Understanding the Challenge
Traditional recommender systems have operated independently within these two frameworks, leading to a lack of integration that impedes the ability to harness the full potential of user data. The paper highlights a critical issue known as Sequential Collapse Propagation (SCP), which occurs when integrating dimensionally ill non-sequence fields with sequence features. This phenomenon can cause a degradation of the model’s performance, resulting in less effective recommendations.
Introducing TokenFormer
To address the challenges posed by SCP, the authors propose TokenFormer, a unified recommendation architecture that incorporates several innovative techniques:
- Bottom-Full-Top-Sliding (BFTS) Attention Scheme: This novel attention mechanism applies full self-attention in the lower layers, allowing for comprehensive interaction modeling, while employing a shrinking-window sliding attention in the upper layers to optimize sequential dynamics.

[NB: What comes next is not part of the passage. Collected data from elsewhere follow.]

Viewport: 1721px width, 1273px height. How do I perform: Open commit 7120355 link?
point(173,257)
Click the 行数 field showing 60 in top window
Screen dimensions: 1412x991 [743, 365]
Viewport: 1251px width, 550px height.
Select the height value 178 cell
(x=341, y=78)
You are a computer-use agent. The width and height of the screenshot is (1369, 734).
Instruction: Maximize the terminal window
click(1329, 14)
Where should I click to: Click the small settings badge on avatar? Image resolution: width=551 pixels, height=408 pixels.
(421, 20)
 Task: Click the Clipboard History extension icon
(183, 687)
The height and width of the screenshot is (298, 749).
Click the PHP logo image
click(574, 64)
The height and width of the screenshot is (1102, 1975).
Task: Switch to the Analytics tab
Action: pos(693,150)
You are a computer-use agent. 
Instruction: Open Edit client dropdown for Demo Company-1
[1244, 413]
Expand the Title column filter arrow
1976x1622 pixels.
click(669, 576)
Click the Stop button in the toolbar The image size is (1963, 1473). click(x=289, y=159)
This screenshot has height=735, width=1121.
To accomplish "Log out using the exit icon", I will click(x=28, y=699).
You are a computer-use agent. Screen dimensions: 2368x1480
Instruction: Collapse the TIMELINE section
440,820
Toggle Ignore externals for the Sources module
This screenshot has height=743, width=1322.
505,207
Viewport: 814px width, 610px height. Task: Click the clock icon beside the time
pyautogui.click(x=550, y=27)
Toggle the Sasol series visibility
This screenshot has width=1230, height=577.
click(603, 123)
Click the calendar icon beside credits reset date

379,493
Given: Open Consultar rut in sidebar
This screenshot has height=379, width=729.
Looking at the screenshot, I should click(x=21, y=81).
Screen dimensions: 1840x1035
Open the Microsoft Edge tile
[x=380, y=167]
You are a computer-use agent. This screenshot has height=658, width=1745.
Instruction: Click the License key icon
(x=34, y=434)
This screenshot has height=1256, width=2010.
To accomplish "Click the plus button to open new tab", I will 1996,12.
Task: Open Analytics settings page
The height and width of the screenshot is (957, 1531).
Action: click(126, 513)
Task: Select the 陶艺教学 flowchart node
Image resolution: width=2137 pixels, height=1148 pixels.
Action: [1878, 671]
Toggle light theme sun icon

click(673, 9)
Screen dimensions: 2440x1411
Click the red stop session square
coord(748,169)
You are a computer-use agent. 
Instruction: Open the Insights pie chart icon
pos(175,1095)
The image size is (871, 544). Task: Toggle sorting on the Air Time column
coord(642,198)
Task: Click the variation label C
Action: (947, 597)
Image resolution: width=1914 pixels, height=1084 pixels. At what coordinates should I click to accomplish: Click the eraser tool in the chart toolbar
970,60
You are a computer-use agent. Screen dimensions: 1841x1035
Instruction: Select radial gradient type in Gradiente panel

- Non-Linear Interaction Representation (NLIR): TokenFormer introduces one-sided non-linear multiplicative transformations to the hidden states. This enhances the model’s capacity to capture complex interactions between features, thereby improving its overall predictive power.
Empirical Validation
The authors conducted extensive experiments on public benchmarks as well as Tencent’s advertising platform to validate the performance of TokenFormer. The results demonstrated that TokenFormer not only outperforms existing models but also addresses the dimensional robustness and representation discriminability issues that plague traditional unified models.
Conclusion
TokenFormer represents a significant advancement in the field of recommender systems by effectively bridging the gap between multi-field and sequential recommendation paradigms. Its innovative attention scheme and interaction representation techniques provide a robust framework that enhances predictive accuracy and user experience. As the demand for personalized recommendations continues to grow, solutions like TokenFormer will play a crucial role in shaping the future of recommender systems.